Of course, boundaries in the early and high Middle Ages were almost always more or less width, settlements zones and not about sharp lines in the sense of today’s limits. In the Orlagbeit near Saalfeld/Saale, the Franconian sphere of influence was demonstrably extended far east beyond the Saale. Also in the Middle Saaletal around Jena, both sides of the river apparently formed a uniform settlement and economic area with the Saale as the most important traffic and connecting path, so that the eastern limitation of the mark was more into the extended forests on the right of the Saale. North of it, on the lower Saale – in the open landscapes from Naumburg, but at the latest from Weißenfels to the seaside – there are no natural limits of the settlement chambers in the form of larger forest areas. The Saale may have formed a border line in the modern sense at least at the end of the 8th and in the first half of the 9th century. However, a gradual expansion of the East Franconian area of ​​power and sphere of influence before the large Slavic sacrifice of King Henry I in the years 928/929 to the Mulde and until shortly before the settlement areas of the Daleminzier is likely.

  • Hansjürgen Brachmann: The Limes Sorabicus – History and Effect . In: Journal of Archeology 25. 1991, S. 177–207.
  • Lothar Dralle: Limes sorebicus.

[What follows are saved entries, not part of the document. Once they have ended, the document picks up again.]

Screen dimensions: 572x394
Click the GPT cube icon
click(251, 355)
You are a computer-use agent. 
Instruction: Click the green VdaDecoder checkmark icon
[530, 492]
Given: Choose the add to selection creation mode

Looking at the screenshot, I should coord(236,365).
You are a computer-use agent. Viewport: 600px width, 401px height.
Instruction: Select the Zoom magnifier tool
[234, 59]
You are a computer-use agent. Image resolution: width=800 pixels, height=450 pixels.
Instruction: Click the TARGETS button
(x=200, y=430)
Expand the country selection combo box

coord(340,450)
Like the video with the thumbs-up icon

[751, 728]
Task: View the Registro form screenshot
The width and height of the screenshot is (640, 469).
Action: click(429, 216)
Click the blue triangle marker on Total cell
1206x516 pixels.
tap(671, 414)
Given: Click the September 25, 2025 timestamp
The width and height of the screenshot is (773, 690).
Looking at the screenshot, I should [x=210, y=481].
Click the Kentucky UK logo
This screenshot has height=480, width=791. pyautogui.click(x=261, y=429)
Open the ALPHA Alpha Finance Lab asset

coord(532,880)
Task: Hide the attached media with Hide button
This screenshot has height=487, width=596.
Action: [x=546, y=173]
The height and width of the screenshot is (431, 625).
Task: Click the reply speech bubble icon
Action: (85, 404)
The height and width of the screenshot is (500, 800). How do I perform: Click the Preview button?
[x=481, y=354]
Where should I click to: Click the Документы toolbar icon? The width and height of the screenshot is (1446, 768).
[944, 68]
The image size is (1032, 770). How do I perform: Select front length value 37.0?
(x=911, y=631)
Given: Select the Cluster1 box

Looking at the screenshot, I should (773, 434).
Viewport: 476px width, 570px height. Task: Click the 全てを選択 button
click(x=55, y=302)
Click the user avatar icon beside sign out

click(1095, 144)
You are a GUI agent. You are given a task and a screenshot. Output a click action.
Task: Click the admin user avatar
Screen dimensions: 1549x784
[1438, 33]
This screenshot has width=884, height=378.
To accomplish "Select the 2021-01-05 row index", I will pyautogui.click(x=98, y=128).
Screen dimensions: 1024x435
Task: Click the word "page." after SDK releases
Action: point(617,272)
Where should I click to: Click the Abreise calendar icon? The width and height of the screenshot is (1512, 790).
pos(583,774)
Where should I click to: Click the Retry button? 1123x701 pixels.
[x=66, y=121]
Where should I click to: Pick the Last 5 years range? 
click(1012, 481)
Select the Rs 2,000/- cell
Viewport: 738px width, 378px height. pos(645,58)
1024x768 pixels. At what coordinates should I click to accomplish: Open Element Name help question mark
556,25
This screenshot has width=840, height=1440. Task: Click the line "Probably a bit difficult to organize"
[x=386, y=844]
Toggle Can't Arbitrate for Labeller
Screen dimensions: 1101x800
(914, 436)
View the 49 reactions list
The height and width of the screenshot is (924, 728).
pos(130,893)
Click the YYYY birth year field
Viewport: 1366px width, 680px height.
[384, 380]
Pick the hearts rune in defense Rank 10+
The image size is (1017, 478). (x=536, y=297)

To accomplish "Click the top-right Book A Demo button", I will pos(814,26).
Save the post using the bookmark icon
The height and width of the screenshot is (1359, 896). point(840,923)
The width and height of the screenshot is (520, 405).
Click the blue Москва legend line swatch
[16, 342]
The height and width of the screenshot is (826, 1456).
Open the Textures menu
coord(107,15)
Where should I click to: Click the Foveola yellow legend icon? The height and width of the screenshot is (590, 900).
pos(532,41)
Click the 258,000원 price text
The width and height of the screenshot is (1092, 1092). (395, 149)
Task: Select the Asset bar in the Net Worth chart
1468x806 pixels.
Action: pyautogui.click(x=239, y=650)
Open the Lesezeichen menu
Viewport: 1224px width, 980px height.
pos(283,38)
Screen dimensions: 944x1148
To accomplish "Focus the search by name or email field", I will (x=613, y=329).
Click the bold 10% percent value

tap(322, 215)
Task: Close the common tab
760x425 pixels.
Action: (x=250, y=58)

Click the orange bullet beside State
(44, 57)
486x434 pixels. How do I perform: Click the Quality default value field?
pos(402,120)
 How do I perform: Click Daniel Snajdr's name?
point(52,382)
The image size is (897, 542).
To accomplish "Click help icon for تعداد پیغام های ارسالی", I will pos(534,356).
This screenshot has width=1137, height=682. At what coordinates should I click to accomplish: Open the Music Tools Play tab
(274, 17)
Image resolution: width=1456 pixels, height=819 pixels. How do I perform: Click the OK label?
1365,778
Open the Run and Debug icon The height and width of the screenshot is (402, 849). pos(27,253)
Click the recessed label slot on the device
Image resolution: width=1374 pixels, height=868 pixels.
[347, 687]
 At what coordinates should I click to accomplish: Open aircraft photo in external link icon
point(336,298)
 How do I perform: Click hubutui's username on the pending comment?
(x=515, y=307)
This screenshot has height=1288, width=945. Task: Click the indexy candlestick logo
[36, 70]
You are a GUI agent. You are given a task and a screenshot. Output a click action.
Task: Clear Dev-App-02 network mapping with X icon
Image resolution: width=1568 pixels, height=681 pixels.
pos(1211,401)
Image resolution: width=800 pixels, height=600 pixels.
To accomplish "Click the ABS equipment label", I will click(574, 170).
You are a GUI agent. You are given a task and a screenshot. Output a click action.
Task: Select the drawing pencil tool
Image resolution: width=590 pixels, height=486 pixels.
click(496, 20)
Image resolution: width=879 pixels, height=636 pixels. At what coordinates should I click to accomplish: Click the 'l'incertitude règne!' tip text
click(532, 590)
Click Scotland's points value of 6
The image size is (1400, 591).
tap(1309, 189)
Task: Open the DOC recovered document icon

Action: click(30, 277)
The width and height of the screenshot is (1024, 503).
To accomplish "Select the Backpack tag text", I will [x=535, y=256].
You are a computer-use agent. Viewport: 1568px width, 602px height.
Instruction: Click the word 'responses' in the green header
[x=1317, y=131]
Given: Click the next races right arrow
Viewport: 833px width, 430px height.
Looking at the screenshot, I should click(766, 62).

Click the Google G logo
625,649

In: Lexicon of the Middle Ages Volume 5. Hiera middle-Lukania 1991, Sp. 1992–1993.
  • Matthias hard: Lines and hems, zones and rooms on the eastern border of the empire in the early and high Middle Ages . In: Walter Pohl, Helmut Reimitz (ed.): Border and difference in the early Middle Ages. Philosophical-History Classicus 287. Research on the History of Middle Ages 1, publisher of the Austrian Academy of Sciences, Vienna 2000, ISBN 3-7001-2896-7, 39–56.
  • Matthias hard: Hesse, Elbe, Saale and the Frontiers of the Carolingian Empire . In: Walter Pohl, Ian N. Wood, Helmut Reimitz (ed.): The Transformation of Frontiers. From Antiquity to the Carolingians . The Transformation of the Roman World 10. Leiden/Boston/Cologne 2001, ISBN 90-04-1115-8, S. 219-232.
  • Matthias hard: Limes sorebicus. In: Real lexicon of Germanic antiquity (RGA). 2nd Edition. Volume 18, Walter de Gruyter, Berlin/New York 2001, ISBN 3-11-016950-9, pp. 446–448.
  1. Hansjürgen Brachmann: The Limes Sorabicus – history and effect. In: Journal of Archeology 25. 1991, S. 177–207.
  2. Matthias hard: Lines and hems, zones and rooms on the eastern border of the empire in the early and high Middle Ages . In: Walter Pohl, Helmut Reimitz (ed.): Border and difference in the early Middle Ages. Publisher of the Austrian Academy of Sciences, Vienna 2000, ISBN 3-7001-2896-7, pp. 39–56.